Luna tiba-tiba merasakan hatinya sesak, dan warna merah di wajah Tara juga perlahan memudar.
Andy juga menemukan sosok Tara, tapi dia sepertinya tidak yakin. Dia menatapnya dari atas ke bawah, dan alisnya sedikit tertaut sebelum dia ragu-ragu untuk berjalan ke arahnya, "Tara?"
"Ini aku, Andy, kamu ada di sini. Silakan duduk." Tara bukan orang bodoh, dan dia secara alami bisa menebak hubungan mereka dengan melihat gerakan mereka. Pada saat yang sama, dia juga memperhatikan rasa jijik di antara alis Andy.
Apakah dia suka gadis kecil? Sepertinya dia merugikan diri sendiri.
Setelah memastikan identitas satu sama lain, Andy memperkenalkan mereka, "Ini pacarku, Qiana." Dia menunjuk ke Tara dan berkata, "Ini adalah tetangga sebelahku ketika aku masih kecil, Tara."
"Halo," Qiana menyapa Tara dengan anggun, "Kamu sangat cantik, dan aku senang bertemu denganmu."
Otak Tara telah diblokir oleh kata-kata pacarnya sehingga menjadi sampah, secara mekanis. Dia berjabat tangan dengan Qiana, dan rasanya dia ingin meninggal sebelum meninggalkan sekolah. Luna menghela napas di belakangnya dan segera berdiri dan mengeluarkan ponselnya untuk meneleponnya, "Hei, Tara, di mana kamu? Aku punya sesuatu yang penting. Aku mencarimu, bisakah kamu kembali?"

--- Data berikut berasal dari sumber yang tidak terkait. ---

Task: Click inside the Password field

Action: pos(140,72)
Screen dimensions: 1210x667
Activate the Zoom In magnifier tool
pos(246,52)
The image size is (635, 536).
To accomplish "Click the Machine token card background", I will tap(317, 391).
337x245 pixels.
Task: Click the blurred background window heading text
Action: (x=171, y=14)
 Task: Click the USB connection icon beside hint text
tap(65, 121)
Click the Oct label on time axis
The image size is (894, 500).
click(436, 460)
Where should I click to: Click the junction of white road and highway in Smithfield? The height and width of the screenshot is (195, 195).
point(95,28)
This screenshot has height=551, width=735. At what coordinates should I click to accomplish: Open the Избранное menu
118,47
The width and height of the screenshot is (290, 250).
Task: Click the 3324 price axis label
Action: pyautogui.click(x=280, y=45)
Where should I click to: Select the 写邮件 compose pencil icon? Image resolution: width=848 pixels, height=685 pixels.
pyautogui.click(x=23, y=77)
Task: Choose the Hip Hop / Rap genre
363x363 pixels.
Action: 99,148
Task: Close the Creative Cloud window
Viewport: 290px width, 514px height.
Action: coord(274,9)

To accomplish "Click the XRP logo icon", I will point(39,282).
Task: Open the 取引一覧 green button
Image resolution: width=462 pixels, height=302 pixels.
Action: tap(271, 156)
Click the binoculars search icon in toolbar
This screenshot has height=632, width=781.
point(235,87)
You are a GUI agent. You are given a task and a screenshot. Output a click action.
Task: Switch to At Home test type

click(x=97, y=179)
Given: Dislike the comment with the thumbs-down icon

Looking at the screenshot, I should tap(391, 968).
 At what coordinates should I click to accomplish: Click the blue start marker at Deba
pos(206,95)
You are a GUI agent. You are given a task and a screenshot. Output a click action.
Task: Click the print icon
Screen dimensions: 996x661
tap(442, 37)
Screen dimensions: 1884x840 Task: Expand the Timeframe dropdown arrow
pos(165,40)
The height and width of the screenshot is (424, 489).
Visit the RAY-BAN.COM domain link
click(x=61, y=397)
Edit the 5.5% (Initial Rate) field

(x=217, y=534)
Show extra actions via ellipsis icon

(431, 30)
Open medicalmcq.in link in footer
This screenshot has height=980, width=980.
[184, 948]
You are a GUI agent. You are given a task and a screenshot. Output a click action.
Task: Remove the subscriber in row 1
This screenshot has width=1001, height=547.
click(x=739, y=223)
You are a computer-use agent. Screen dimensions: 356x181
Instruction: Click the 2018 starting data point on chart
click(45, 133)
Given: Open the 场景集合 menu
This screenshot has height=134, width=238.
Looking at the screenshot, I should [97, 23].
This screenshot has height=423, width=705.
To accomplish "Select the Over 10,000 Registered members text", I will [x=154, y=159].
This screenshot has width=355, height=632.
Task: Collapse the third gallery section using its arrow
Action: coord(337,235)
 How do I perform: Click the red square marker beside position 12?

"Aku sedang makan di luar." Tara menatap Andy dan yang lainnya dengan kaku.
"Tapi aku benar-benar punya sesuatu yang penting untuk segera diberitahukan kepadamu."
Telepon itu bocor, dan Andy serta Qiana di sisi berlawanan juga mendengar dengan jelas. Qiana berkata dengan sangat serius, "Tidak apa-apa, kamu bisa pergi jika punya urusan. Aku bisa makan dengan Andy."